The researchers’ study of mental accounting helps to explain why people’s attempts to control spending may or may not work. Cheema said it’s easy for consumers to break their boundaries with “malleable” mental accounting. Take a tax refund.

“Let’s say I have wanted to go on a vacation to Miami for a while, and I may apply this refund money to my ‘vacation’ budgetary account to justify taking that vacation, which is what I want to do, rather than paying off some of my mortgage, as I should do,” Cheema said.

“In doing so, I exploit the ambiguity associated with the purpose of the account and find a way to spend on luxuries that I was trying to otherwise control.”

If you’re really motivated to buy something and there is some ambiguity in categorizing the expense, you’ll usually find a way to dupe yourself and spend the money with a little mental accounting, Cheema said.

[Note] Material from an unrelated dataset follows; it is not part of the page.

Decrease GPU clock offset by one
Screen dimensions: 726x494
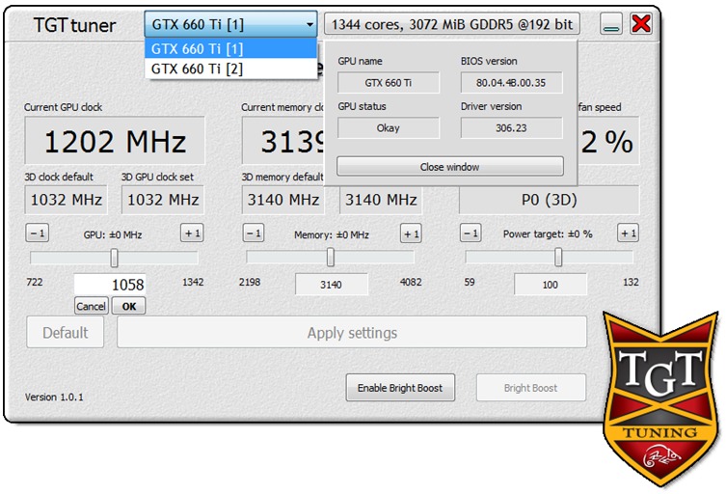click(x=36, y=233)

“Another example is if you really want to go out to a dinner with friends, but have already spent a lot this month on food,” he said. “You could always say, ‘This isn’t a food expense; it’s an entertainment/social expense!’ and incur it.

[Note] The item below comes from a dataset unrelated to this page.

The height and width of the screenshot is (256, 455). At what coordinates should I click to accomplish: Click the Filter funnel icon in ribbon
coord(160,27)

“But if you have already spent a lot on entertainment, but not on food, you may classify it as food instead. This is another way that you could use the ambiguity to justify spending.”

Such flexible accounting to justify spending is less likely to happen if consumers have to be accountable for money to someone else, Cheema said, such as a spouse. External sources may eliminate the tendency to find the loopholes that lead people to overspend.

Such justification also is harder in the absence of ambiguity.

The lesson, Cheema said, is that if people draw clearer boundaries and create clearer definitions of their spending categories, then it should be easier to control spending.